# [TASK INSTRUCTIONS]
Can you give the rows between the line holding "Impressum (943, 335)" and the line holding "Café & Shop (586, 125)", inclusive, again with every "button" replaced by "control" and all else left unchanged, returning only those rows?

(Text and item location entries)
::::::
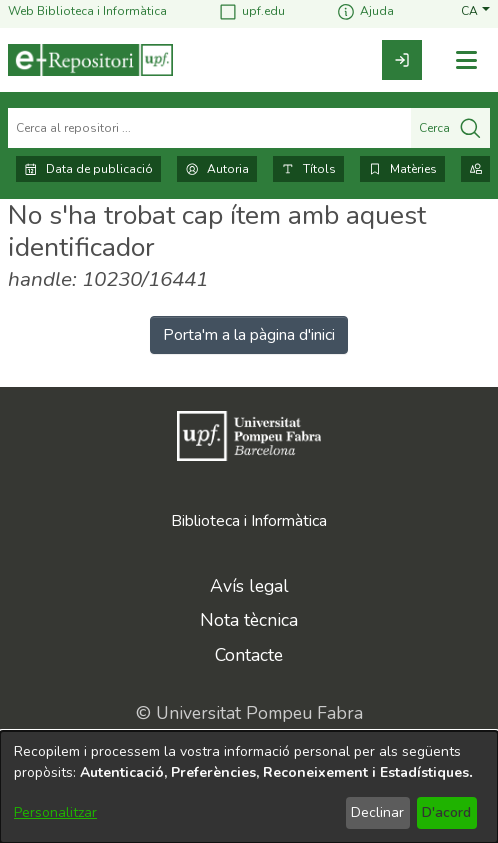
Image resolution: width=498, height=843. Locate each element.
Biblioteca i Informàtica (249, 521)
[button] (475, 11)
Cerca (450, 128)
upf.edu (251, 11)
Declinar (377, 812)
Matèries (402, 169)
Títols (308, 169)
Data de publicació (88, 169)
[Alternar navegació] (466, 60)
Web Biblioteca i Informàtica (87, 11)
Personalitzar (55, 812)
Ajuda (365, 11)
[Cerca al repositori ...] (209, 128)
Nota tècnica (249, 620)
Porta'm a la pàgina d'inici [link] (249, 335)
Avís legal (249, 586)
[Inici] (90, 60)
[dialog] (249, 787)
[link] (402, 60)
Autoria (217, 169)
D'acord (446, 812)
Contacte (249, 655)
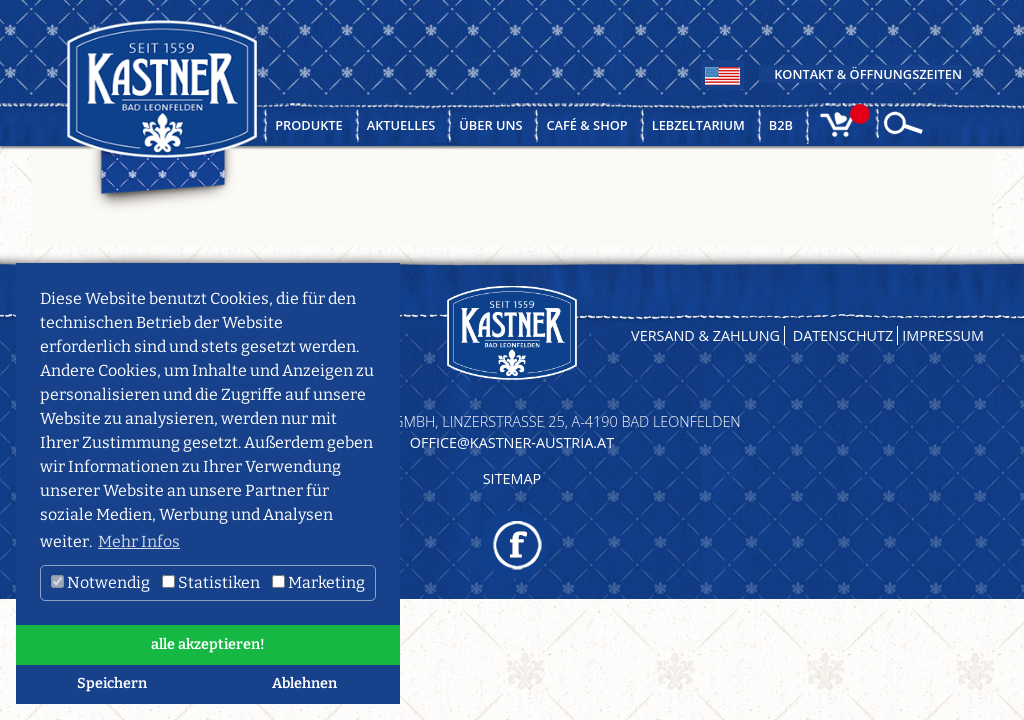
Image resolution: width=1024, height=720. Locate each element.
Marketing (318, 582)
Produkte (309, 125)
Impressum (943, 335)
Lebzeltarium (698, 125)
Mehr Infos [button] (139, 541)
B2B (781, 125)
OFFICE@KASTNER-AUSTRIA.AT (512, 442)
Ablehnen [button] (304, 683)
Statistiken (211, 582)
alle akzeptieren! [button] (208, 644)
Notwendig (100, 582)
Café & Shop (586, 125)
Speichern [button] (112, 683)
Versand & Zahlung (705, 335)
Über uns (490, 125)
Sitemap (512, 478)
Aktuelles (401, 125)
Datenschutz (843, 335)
::::::
# [RESULT OF THE EXERCISE]
Impressum (943, 335)
Lebzeltarium (698, 125)
Mehr Infos [control] (139, 541)
B2B (781, 125)
OFFICE@KASTNER-AUSTRIA.AT (512, 442)
Ablehnen [control] (304, 683)
Statistiken (211, 582)
alle akzeptieren! [control] (208, 644)
Notwendig (100, 582)
Café & Shop (586, 125)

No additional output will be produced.